A Healthy Interest in Financial Incentives
Harvard Griffin GSAS Voices: Meredith Rosenthal, PhD ’98
Throughout its 150th anniversary year, GSAS is foregrounding the voices of some of its most remarkable alumni and students as they speak about their work, its impact, and their experiences at the School.
Meredith Rosenthal is the C. Boyden Gray Professor of Health Economics and Policy at the Harvard T.H. Chan School of Public Health, where she researches policies to address affordability and value in healthcare. She talks about how financial incentives in healthcare play out in real life, serving as a member of the National Academy of Medicine, and the mentorship that enabled her to succeed at GSAS—and beyond.
Tradeoffs in Healthcare
I study financial incentives in the healthcare system in the United States—particularly those that arise from the way we pay doctors and hospitals. I try to understand how payment affects the quality, cost, and equity of healthcare.
What I’ve found is that how we pay our doctors and hospitals does affect the quality and affordability of care—but not always in the ways we think it will. My research shows that some efforts to improve quality by paying physicians and hospitals based on performance metrics have not worked as well as we would have liked them to.
For example, some health insurance companies have offered physicians bonuses for high rates of compliance with certain guidelines that are supposed to improve care for people with diabetes or asthma. Sometimes these bonuses are designed in a way that rewards physicians for having healthier patients to begin with rather than improving their health. That could affect patients negatively because doctors might avoid treating those who are sicker. Studies have demonstrated, for instance, that when we reward cardiovascular surgeons for having better outcomes, they become less likely to operate on racial and ethnic minority patients who were perceived to be high risk.

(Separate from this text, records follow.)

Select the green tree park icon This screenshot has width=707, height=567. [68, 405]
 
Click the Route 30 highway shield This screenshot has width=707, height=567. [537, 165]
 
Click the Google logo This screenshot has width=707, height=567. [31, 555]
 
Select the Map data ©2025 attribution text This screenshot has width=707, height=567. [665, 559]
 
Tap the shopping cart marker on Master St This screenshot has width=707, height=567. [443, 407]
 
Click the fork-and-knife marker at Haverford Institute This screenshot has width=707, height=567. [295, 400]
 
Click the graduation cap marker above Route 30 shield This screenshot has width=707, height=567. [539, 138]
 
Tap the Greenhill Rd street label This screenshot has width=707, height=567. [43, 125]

It’s important to understand the risks and benefits when setting up financial incentives for physicians and hospitals. Moreover, the people who benefit and those who face adverse effects of a certain incentive are often different. So, even when an incentive program improves care overall, it may worsen inequities.
From Publishing to Policy
I’m very proud of being elected in 2014 to the Institute of Medicine, now known as the National Academy of Medicine. Tens of thousands of doctors were nominated that year but only 80 were chosen.

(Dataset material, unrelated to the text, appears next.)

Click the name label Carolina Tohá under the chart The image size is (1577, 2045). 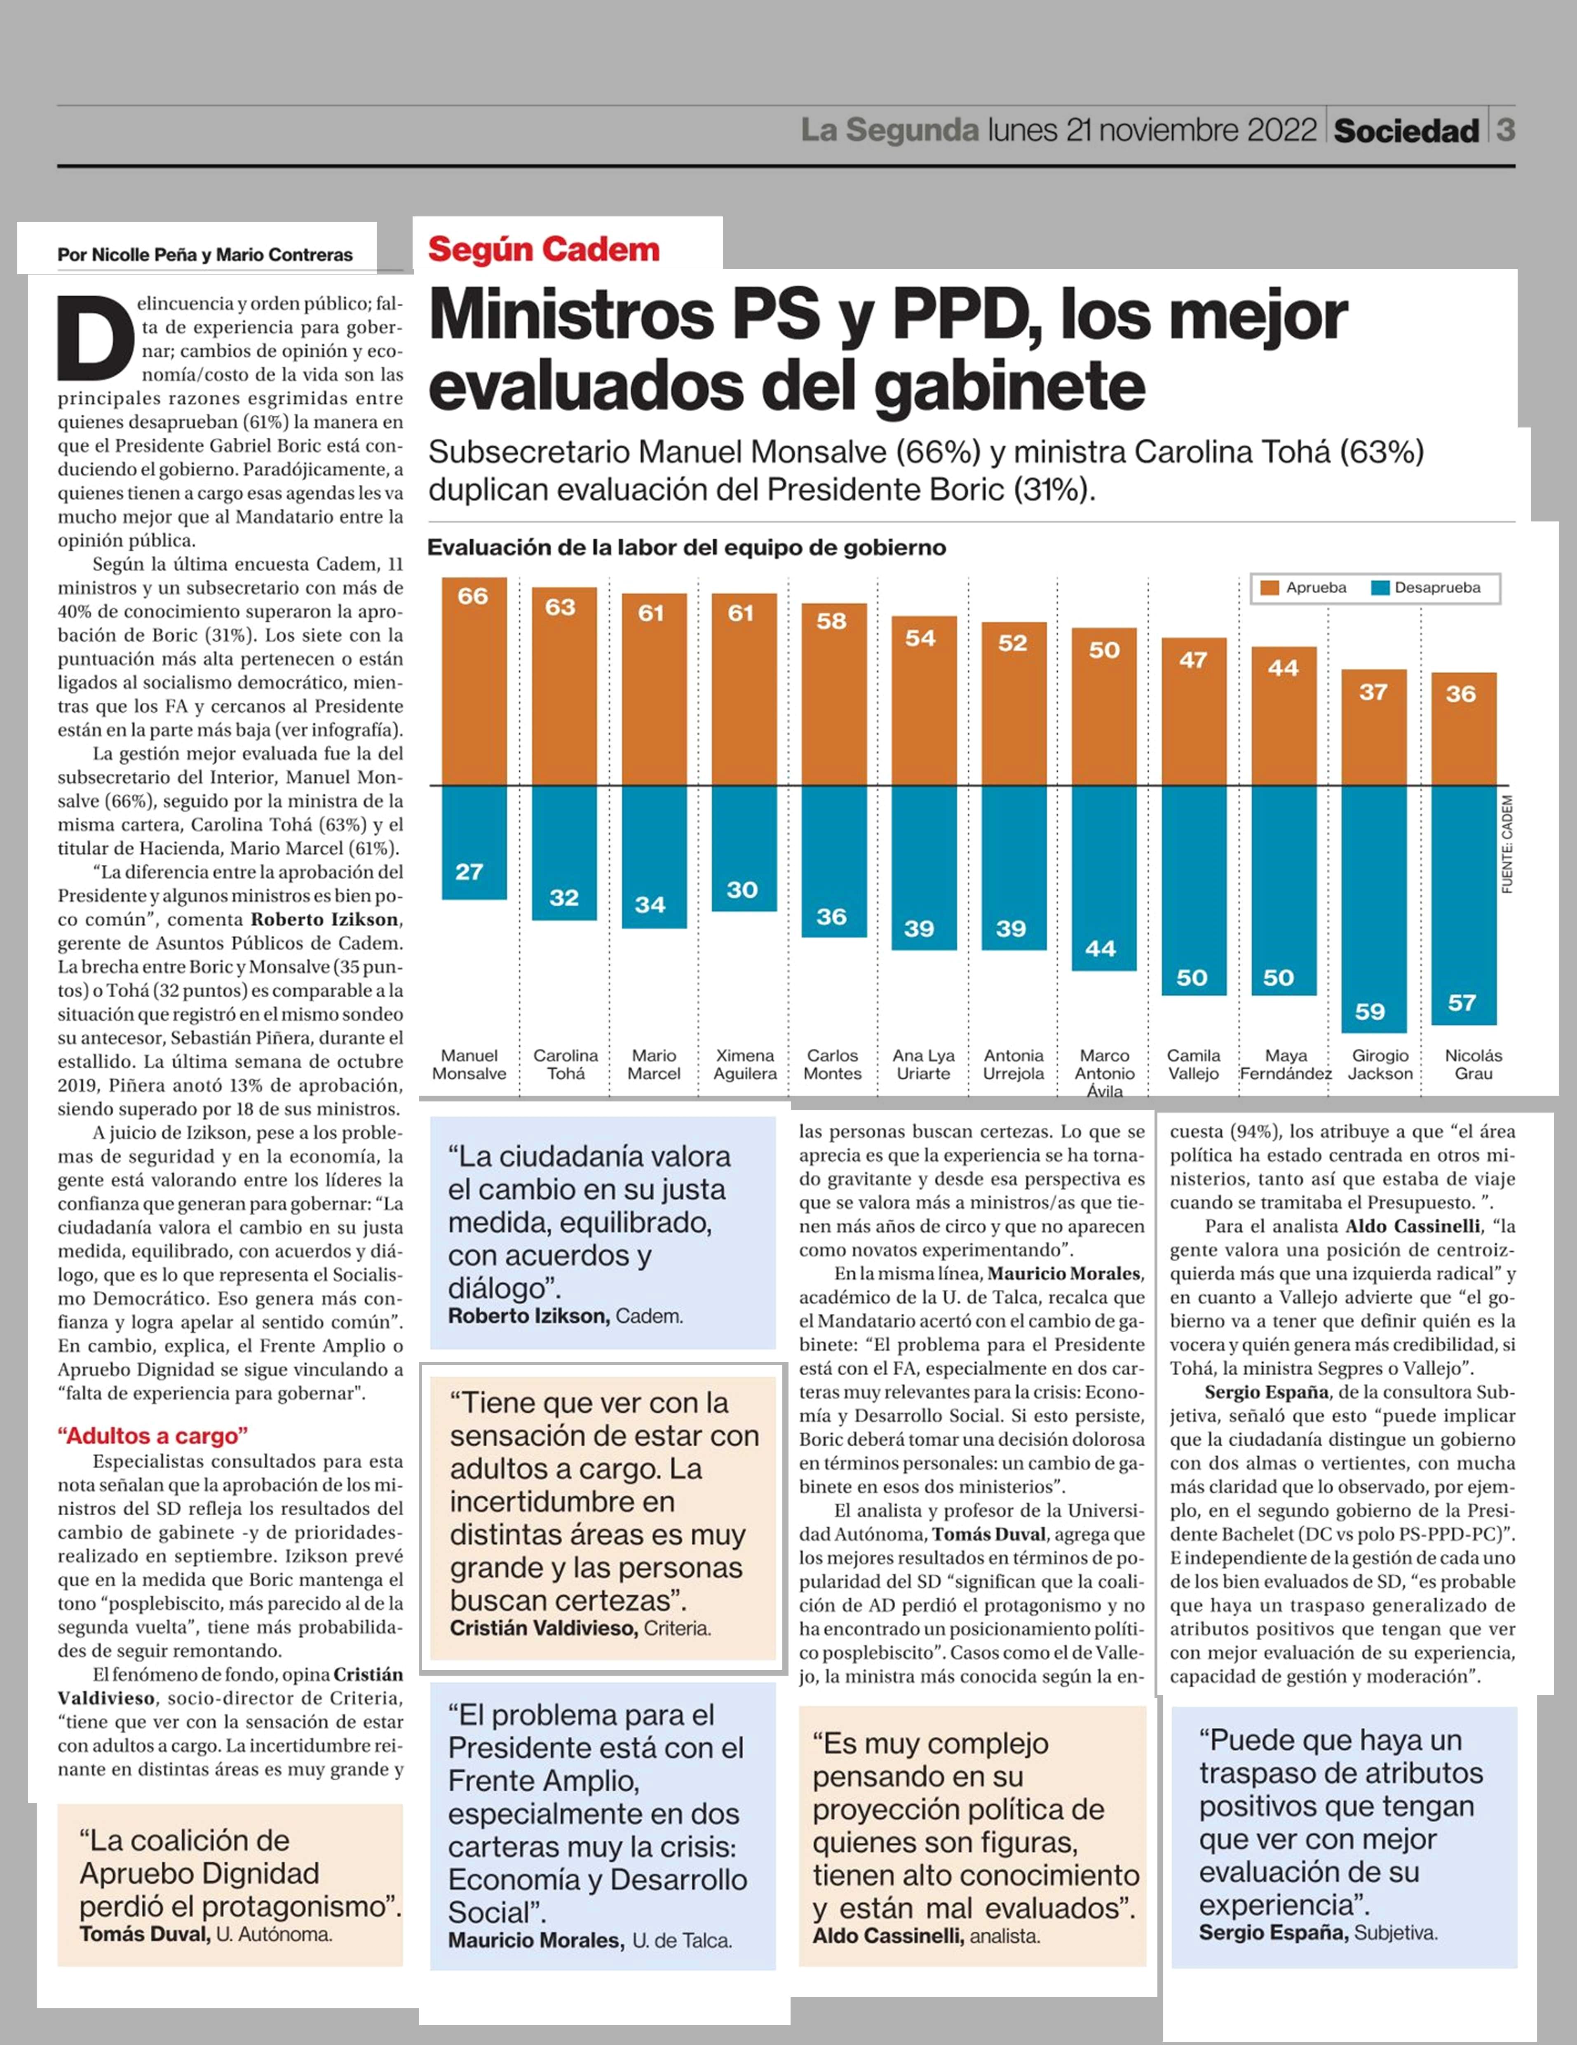pyautogui.click(x=566, y=1065)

As a member of the Academy, I get to be a part of the national discussion on health policy. We participate in working groups, advise policymakers, and sometimes look into a topic or organize a panel of experts to discuss an important issue at the request of Congress or other federal agencies.
Five years ago, I had the opportunity to serve on a group looking at recent changes in Medicare payments that involved quality bonuses and incentives to control the total cost of care. Congress asked us to consider whether these kinds of models needed to account for social risk factors like poverty, racism, or lack of housing. It was an amazing experience to be part of that interdisciplinary group of health economists, sociologists, social epidemiologists, and others, all with a different perspective on the problem.
We put together a series of reports, and the Department of Health and Human Services based their testimony to Congress on that research. Ultimately, there was a change in the way Medicare considered social risk factors in its payment systems.
University-Wide Support
The health policy program at Harvard is truly a University-wide program, established as an interfaculty initiative by then-provost Harvey Feinberg. I was in the third cohort, which was still pretty small at the time. It was an amazing opportunity to be part of Harvard at large.
I had a lot of terrific mentors when I was a student at GSAS. John D. MacArthur Professor of Health Policy and Management Joe Newhouse was incredibly supportive of my career. Otto Eckstein Professor of Applied Economics David Cutler, who now runs the program, has been a longtime mentor. And last but not least, my advisor, Margaret T. Morris Professor of Health Economics Richard Frank, really taught me everything I know about mentoring.
Among his many other acts of generosity, Richard invited me to collaborate on a series of research projects that leveraged a partnership with a large California insurer. That project became the platform for my dissertation, the first big grant I worked on as an assistant professor, and ultimately led to my most cited work on pay for performance.
The support I got from the health policy program was the most memorable part of my GSAS experience. The faculty that oversees it continue to enable students to make connections between the Medical School, the School of Public Health, the Kennedy School, and the Faculty of Arts and Sciences.